En resumen, bajo este cuadro de precios relativos el productor no va a liquidar de forma masiva; por ende, el precio del dólar podría llegar a presionar a la suba. ¿Cuál puede ser el motivo para que liquide? Una suba de las materias primas a escala mundial (muy probable en el segundo semestre), una baja del precio del combustible o un incremento del tipo de cambio.
Invertir en ganadería muestra hoy un escenario de retención de vientres, lo que podría derivar en una fuerte suba de la carne para el segundo semestre del año, en especial focalizada en el mes de septiembre. El Gobierno debería tener presente que esto podría potenciar un incremento sustancial en el índice de precios, que también traería un impacto colateral en los cortes alternativos de cerdo y pollo. El precio del ternero hoy está en u$s4,0 el kilo, un valor nunca visto y que podría seguir aumentando. En el exterior, el escenario de escasez de carne es más complejo aún, por ende, la firmeza internacional potencia la suba local.
El campo es el árbitro
Cuál es el mejor bono para invertir hoy y qué con el resto de los títulos
Pago de deuda y nuevos instrumentos: Se está pagando la amortización y renta de la deuda pública, la cual llega a las cuentas comitentes el día lunes 13 de julio.
El 15 de julio se va a ofrecer un bono denominado AO29, que vence en octubre del año 2029 y paga una renta mensual del 0,5% (lo que implica una tasa anual del 6,0%). Se estima que saldrá a una cotización equivalente al 95% de la lámina de 100, por lo que la tasa interna de retorno (TIR) sería del 8,5% anual.
Evolución del riesgo país: El riesgo país se mide con la cotización de los bonos soberanos de ley extranjera. Actualmente, el AL35 (ley argentina) rinde el 9,% anual, mientras que el GD35 (ley extranjera) rinde el 8,3% anual. Si los bonos bajo ley extranjera llegan a rendir menos del 8,0% anual, no hay que descartar que el Gobierno realice una colocación de deuda en el exterior. A juicio personal, sería una medida muy saludable que aportaría mayor previsibilidad. Si bien el plan financiero oficial fue un gran acierto, contar con más dólares frente a un año electoral nunca está de más.
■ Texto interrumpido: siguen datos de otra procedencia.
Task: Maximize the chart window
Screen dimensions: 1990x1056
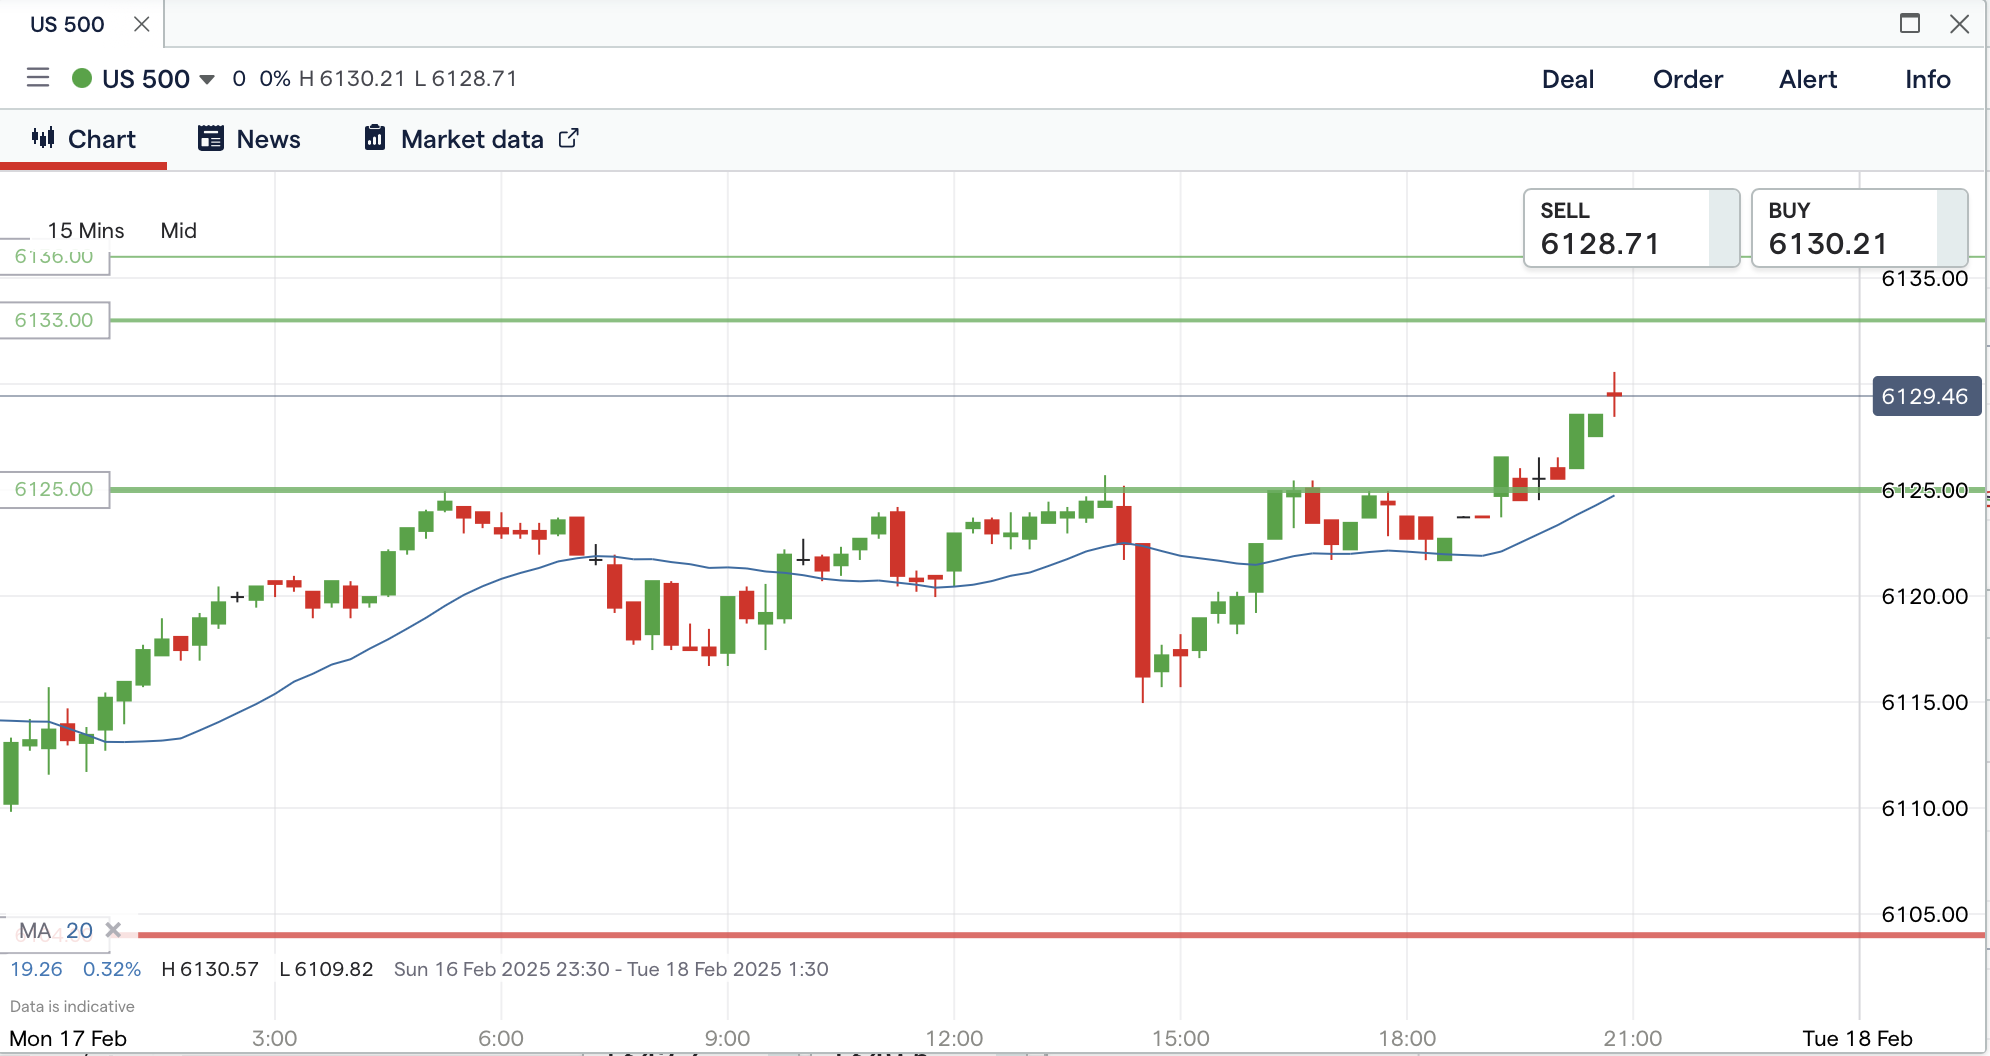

Estrategia de inversión: Los inversores que compraron bonos y se apalancaron ya ganaron mucho dinero. Es momento de moderar la agresividad en las apuestas, desapalancarse y tomar ganancias, o al menos cancelar deudas de forma más activa.
Oportunidades en el mercado local: Si el riesgo país sigue a la baja y el Banco Central engrosa más sus reservas, la valuación de las empresas debería tender a la suba. Por lo tanto, no hay que descartar que estemos ante la llegada de «la hora de las acciones».
La gestión de recursos escasos: El Gobierno administra recursos escasos. Si coloca deuda a una tasa muy elevada en el exterior, esto va a tensionar las cuentas públicas: si emitís un bono, tenés que pagar intereses, por lo que estás obligado a incrementar los ingresos o bajar el gasto. Cada medida es una asimetría: lo que recibís por un lado, lo ajustás por el otro.
Los jubilados y pensionados reclaman más ingresos, los agentes económicos piden más rutas, los inversores exigen más reservas y los empresarios una baja de impuestos. El primero que enfrenta recursos escasos es el Estado; si no partimos de esa base, nunca entenderemos la economía. Distribuir es fácil, no tiene costos en el corto plazo y aumenta la pobreza en el largo plazo. Administrar bien es difícil, tiene costos inmediatos, pero genera innumerables beneficios a largo plazo.